Simple birding tips:

  • Start a birding journal. Use a school notebook, scratch pad, or stationary. Keep it handy. Children will note an adult’s enthusiasm for the bird journal and follow their lead. Include all ages in spotting and watching birds.
  • Once or twice a day go on bird-seeking expedition in the back yard, the front yard, or perhaps a walk on the sidewalk. Take the journal. Teach the young to watch for birds, or to listen for their songs.
  • Ask questions, of yourself or those with you. How many different bird sounds can you hear? Where are they coming from? Can you see the bird or is it hidden by leaves? Is there a pair of binoculars of some sort in the household that would help spot them?
  • If you see the bird, what is the color and the size? Do you think it is male or female? Can you identify the species? How many birds have you counted today? How many counted so far this summer?

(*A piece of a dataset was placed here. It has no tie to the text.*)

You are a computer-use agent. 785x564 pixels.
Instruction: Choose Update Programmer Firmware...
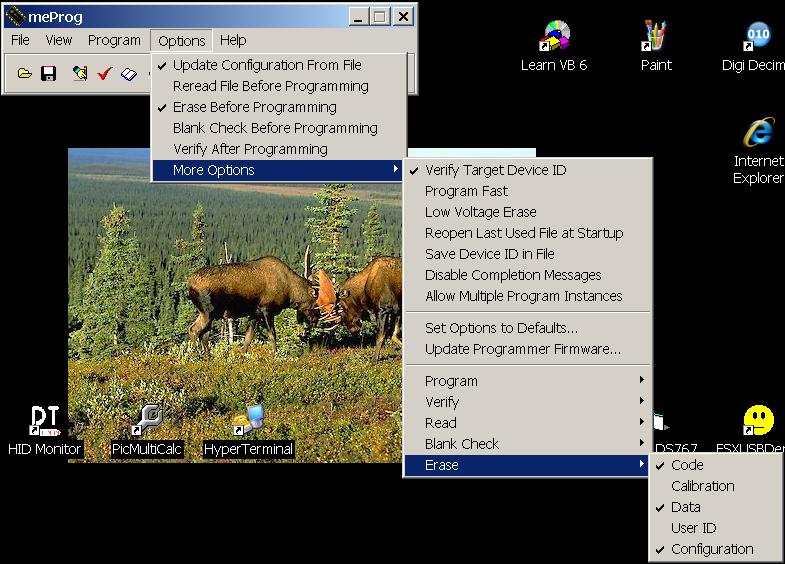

  • Being a simple birder is good enough. However, if you or a family member is interested, a wealth of information about birds is available online. If a species is determined, say a bluejay, are they migratory or residents, or both? If migrants, where do they go and when? What do they eat? For example, if that smallish red bird doesn’t quite look like a cardinal. Perhaps it is a male summer tanager, one that spent the winter in Central America and is now feeding on bees and wasps in your backyard. If a female or immature male summer tanager is near, they will be a greenish yellow. Birds surprise with variety.
  • Bird feeders and waterers will attract birds in summer as well as winter. But they are not essential, as summer birds will be finding natural foods.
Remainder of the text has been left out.